最初に紹介された金融機関A社では、情報共有のためのポータルシステムが導入されていたものの、1度の検索に10〜20秒と長い時間を要していたうえ、分析機能が欠けていたことから利用がほとんど進んでいなかった。そこで、ポータルシステムの代替としてESPを導入したという。
同様に、ホテル経営を手掛けるB社では、地域ごとに6つのポータルシステムを運用していたが、そのために社員の意識に差が表れるという課題を抱えていた。そこでB社はポータルを一元化する手段としてESPに着目したという。
現在、両社ではEPSが稼働し、積極的に利用されているが、注目されるのが導入するまでの期間が前者で6カ月、後者で3カ月と極めて短い点だ。
「ESPはインデックスを用いて情報を一元管理するため、既存のシステムに手を加えることなく利用環境を整備できる。その分、導入を短期間で完了することができる」(長尾氏)

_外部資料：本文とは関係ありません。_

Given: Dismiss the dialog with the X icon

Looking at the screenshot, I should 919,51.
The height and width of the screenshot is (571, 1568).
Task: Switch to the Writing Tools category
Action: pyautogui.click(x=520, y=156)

また、ESPを用いれば、情報の種類によって検索ツールを使い分けることなく、シングルポイントであらゆる情報のなかから必要なものを探し当てられるようになる。そのため、使い勝手の高い検索環境が実現でき、ひいては社員へのサポート業務の負荷を軽減できることなどもESPのメリットだと指摘した。
これらについて述べた後、長尾氏は「ESPは企業におけるナレッジマネジメント革新の中核を担うもの。その実現に向け、今後もWeb2.0的な機能を付加することでSMART/InSightの機能強化を図り、企業のビジネスイノベーションを支援したい」と強調し、講演を締めくくった。